→ Exercise:
Among the lines of the records, find all that carry the word "Task" and copy them.

→ Extracted data:
Content starts
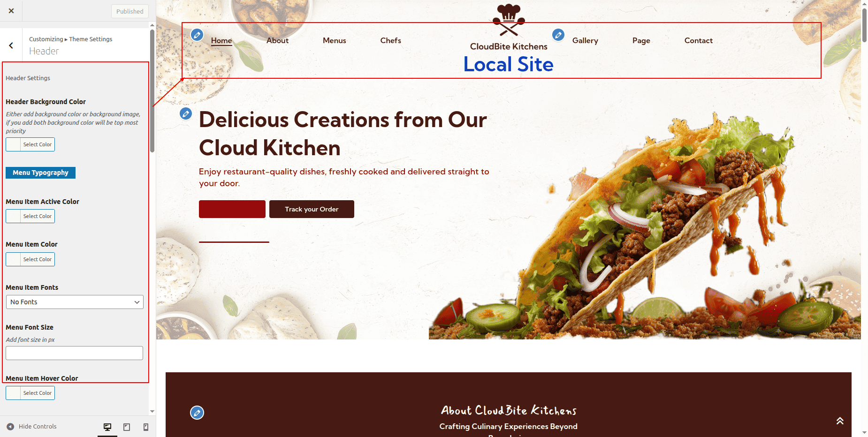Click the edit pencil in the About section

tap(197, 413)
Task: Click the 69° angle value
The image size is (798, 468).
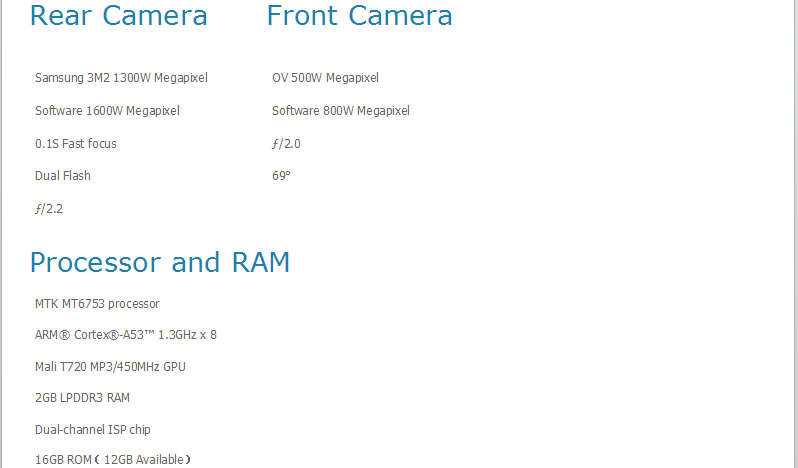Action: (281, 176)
Content ends
Content starts
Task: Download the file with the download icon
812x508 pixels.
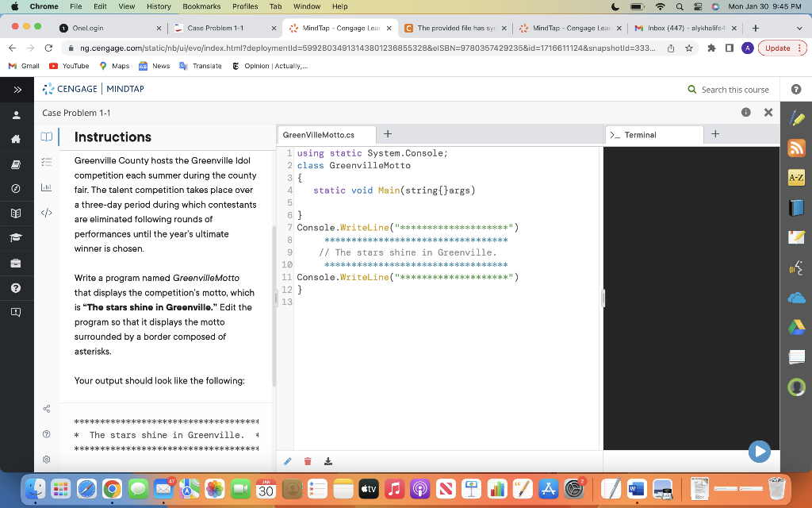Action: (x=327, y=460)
Content ends
→ Your solution:
Task: Click the 69° angle value
Task: Download the file with the download icon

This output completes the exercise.